After analyzing several social media scandals, it has been suggested that an “us vs. them” mentality develops among the involved officers and select groups. This mentality is damaging to any law enforcement agency because it shows implicit or actual bias toward particular members of the community which must be addressed.  One evidence-based approach for addressing this is the development of training which recognizes and emphasizes the value of all communities and their residents (e.g., disabled, LGBTQ+, people of color).

Community Outreach      

Engaging in police-community outreach, where officers interact with members of the community, can play a pivotal role in dismantling barriers, fostering mutual appreciation and promoting better understanding among all individuals involved. In fostering these relationships, administrators, officers and community members serve as a three-way conduit, creating understanding and reducing the chances of an “us vs. them” mentality from developing within a department and/or the community. The appropriate way to build these relationships can be explored and discussed, but a one-size-fits-all approach will not work because each community is different. Rather, departments should meet with community members to determine the best approach for developing partnerships with officers.

Officer Rights and Administrative Discipline

Even with sound agency culture and community involvement, there may be one or more officers who continue to engage in improper social media speech. Can these officers be disciplined for their alleged misconduct? Is this speech protected by the First Amendment? 

Legal Standard

The seminal case discussing public employee free speech is Pickering v. Board of Education, (1968) 391 US 563. Marvin Pickering, a public school teacher, wrote a letter to the editor of a local newspaper complaining about a recently defeated school board proposal to increase school taxes. The letter complained about the board’s handling of past proposals and the allocation of funds favoring athletics over academics. The school board members believed the letter was “detrimental to the efficient operation and administration of the schools” and opted to fire Pickering. Pickering sued in the Circuit Court alleging his letter was speech protected under the First Amendment. The court ruled in favor of the school board and the Supreme Court of Illinois affirmed.

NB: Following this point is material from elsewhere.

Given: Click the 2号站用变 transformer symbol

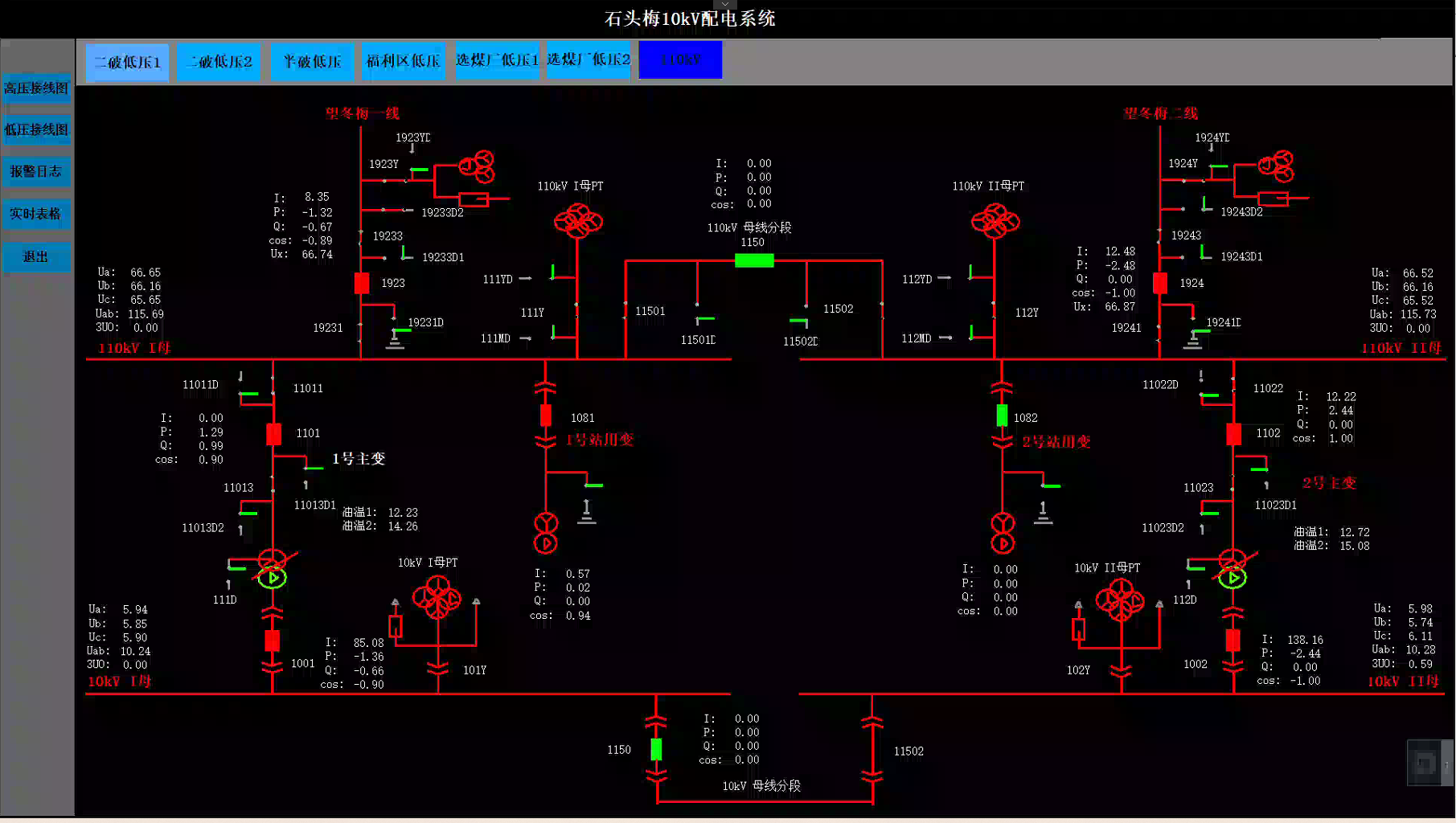Looking at the screenshot, I should coord(1003,533).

On further appeal, the United States Supreme Court considered whether Pickering’s speech was protected by the Constitution. In an 8-1 majority opinion, the Court held that the speech was protected by the First Amendment. In reaching this holding, the Court provided a two-part test to analyze whether public employee speech is protected. The first question is whether the employee spoke on a matter of public concern. If the matter is not of public concern, for example, the speech deals with the failure to obtain a promotion, then the speech is not protected by the Constitution. If the matter is of public concern – for instance, a budgetary shortfall which will impact public safety staffing – then the analysis advances to the second question. The next step in the analysis is the balancing of interests between the employee’s right to free speech against the employer’s interest in an efficient, disruptive-free workplace.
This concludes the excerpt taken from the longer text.